Improvement of genetic analysis and AI technology is steadily enabling more individualized medical treatments. For example, it is now possible in the treatment of breast and lung cancer to select the therapeutic drugs that are most appropriate for the genetic structure of the patient. Genetic analysis can also detect an individual’s future physical tendencies such as a higher possibility of cancer, thereby enabling preventive measures. This popular trend is significantly contributing to medical care. However, one important issue is the disparity in the amounts of analyzed genome data depending on nations and races. A majority of genome data comes from the United States, Europe and Japan. The data on East Indians, who account for approximately 20% of the world population, is estimated to account for only 0.2%. This means that drugs and treatment methods based on the current genetic data may not work for many people. It will be necessary to conduct comparison and analysis using groups of many different backgrounds. To do this, the cost of genetic analysis will need to drop further, and governments must lead efforts to build systems for genome data accumulation.
We are now entering a prevention-centered world. Cookie-cutter treatments are no longer adequate. Disease prevention must become more precise and appropriate for each individual. Compound analysis of an individual’s genetic information, vital sign sensor data and lifestyle will enable the prediction of risk factors that increase the probability of falling ill, as well as appropriate preventive measures prior to the appearance of symptoms. In this way, the focus of medical care is transitioning from the treatment of symptoms to the prevention of causes. A number of such services have already emerged. A prime example of this is the delivery of food that is optimal for an individual based on the results of his or her genetic and blood tests. An aging world population is expected to result in skyrocketing medical costs. However, if an individual's health can be enhanced through preventive measure, a significant reduction in medical costs be realized.
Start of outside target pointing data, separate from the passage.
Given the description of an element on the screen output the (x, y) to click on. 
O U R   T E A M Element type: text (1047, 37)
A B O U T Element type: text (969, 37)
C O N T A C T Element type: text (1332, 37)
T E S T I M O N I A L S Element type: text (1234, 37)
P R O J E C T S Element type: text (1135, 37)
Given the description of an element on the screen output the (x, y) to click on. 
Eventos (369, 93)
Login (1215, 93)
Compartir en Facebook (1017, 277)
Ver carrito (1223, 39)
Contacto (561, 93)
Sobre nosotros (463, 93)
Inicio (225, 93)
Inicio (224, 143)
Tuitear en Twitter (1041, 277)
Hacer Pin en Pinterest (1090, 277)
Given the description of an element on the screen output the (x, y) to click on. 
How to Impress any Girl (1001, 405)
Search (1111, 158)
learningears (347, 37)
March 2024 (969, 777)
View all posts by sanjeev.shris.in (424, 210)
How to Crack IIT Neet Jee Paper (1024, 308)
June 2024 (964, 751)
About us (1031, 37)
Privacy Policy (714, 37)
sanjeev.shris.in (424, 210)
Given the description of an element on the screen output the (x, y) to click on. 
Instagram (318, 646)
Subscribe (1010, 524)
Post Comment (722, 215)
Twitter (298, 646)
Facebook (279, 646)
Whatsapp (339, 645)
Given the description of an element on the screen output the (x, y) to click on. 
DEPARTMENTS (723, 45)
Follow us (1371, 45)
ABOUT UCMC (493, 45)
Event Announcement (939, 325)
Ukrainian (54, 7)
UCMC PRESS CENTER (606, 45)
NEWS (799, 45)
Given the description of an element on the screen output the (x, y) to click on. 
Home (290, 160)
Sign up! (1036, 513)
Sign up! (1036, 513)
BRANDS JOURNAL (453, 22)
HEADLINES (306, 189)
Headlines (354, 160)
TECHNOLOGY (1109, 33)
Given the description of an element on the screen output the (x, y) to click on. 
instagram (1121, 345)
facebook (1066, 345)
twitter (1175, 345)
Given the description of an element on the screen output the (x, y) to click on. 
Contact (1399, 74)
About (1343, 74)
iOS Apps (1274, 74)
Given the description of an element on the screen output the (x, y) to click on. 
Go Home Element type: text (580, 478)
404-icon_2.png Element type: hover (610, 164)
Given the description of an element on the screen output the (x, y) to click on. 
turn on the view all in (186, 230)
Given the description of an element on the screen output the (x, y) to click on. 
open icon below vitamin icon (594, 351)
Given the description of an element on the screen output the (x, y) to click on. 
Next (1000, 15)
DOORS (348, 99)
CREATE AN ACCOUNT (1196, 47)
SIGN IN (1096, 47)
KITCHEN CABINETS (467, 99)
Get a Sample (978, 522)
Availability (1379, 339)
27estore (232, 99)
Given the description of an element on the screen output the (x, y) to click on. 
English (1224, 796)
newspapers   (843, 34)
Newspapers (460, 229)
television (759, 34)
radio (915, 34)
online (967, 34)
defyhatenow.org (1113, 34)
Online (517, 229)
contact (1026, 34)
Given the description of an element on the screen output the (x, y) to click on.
What kind of future will await us if individualized prevention and treatment become a reality? The average life expectancy will increase, and the day may come when many 90-year-old people remain working and in good health. Although the average life expectancy of humans has increased, the individual longevity record has not changed since 1997 when a female died at age 122. Further technological innovation may be required to enable humans to reach a more advanced age.